The goal is not to make code noisy. The goal is to make failure paths explicit enough that bad data is stopped, explained, and measured.
Why data engineers care
Silent validation failures become bad metrics, unsafe upserts, broken partitions, and expensive incident investigations.
Core mental model
Validate shape, validate fields, validate records, validate the batch, then write only safe output plus evidence.
schema check
columns exist
field rules
types and ranges
record rules
row is coherent
batch rules
duplicates and totals
output
safe rows + evidence
- rejected row
- A row excluded from accepted output with structured reason and source context.
- warning
- A non-blocking quality signal that is reported while the row may continue.
- fatal error
- A batch-level problem that should stop the run, such as missing required columns.
- contract evidence
- Counts and reports proving what validation accepted, rejected, warned, or stopped.
Common mistake
Catching every error and continuing without evidence.
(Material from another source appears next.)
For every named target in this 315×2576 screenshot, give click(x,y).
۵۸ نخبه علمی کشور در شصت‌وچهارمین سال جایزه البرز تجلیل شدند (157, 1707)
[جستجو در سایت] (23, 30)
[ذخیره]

The job appears resilient while silently losing correctness.
Better habit
- Separate warning, rejection, and fatal paths.
- Attach file, line, field, value, and reason to failures.
- Test each validation rule with tiny examples.
I would validate schema first, then field and record rules, emit rejected rows with source context, stop on fatal batch errors, and write a manifest that reconciles counts.
Practice prompts
- List which failures in an orders file should reject a row versus stop the run.
- Design a rejected-row schema.
Remember this
Validation is not just defensive code. It is the data contract made executable.